Entries taken from a collection:
════

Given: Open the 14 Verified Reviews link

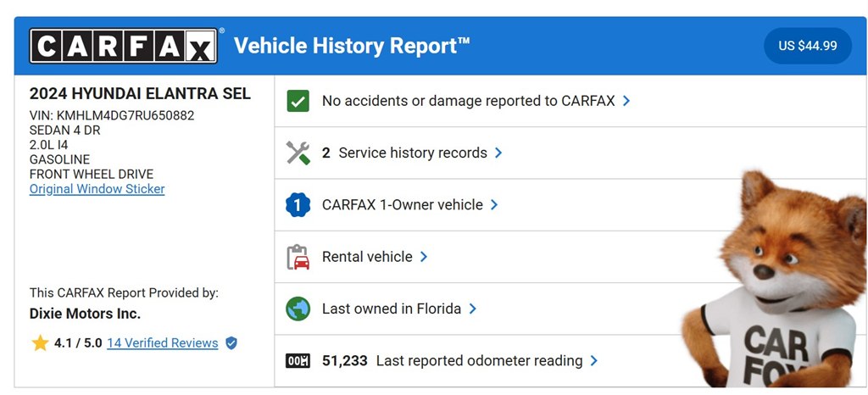Looking at the screenshot, I should tap(162, 343).
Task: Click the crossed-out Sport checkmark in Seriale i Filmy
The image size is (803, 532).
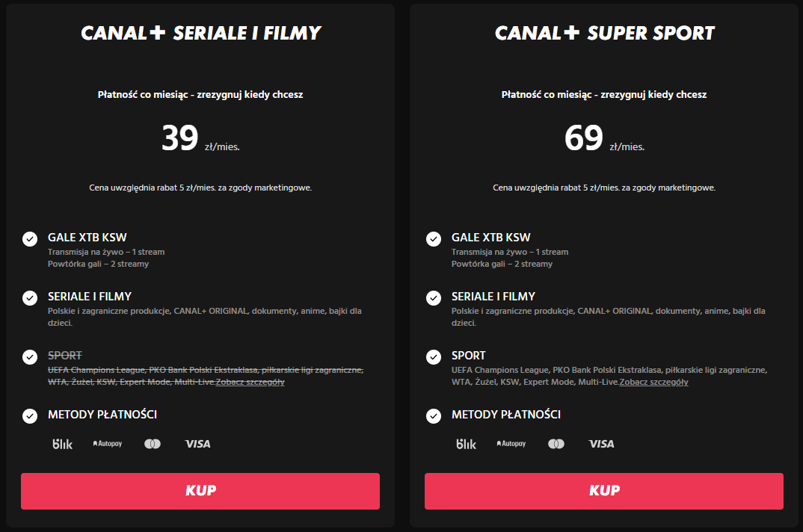Action: coord(30,357)
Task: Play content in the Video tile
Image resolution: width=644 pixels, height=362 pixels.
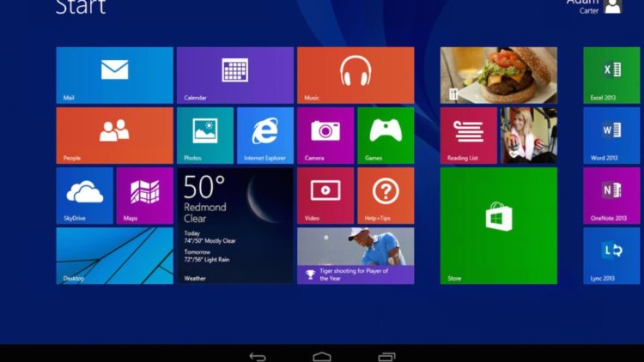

════

> _Your goal_:
Without the pictures, return the records above exactly as written.

> _Answer to the exercise_:
Given: Open the 14 Verified Reviews link

Looking at the screenshot, I should tap(162, 343).
Task: Click the crossed-out Sport checkmark in Seriale i Filmy
The image size is (803, 532).
Action: coord(30,357)
Task: Play content in the Video tile
Image resolution: width=644 pixels, height=362 pixels.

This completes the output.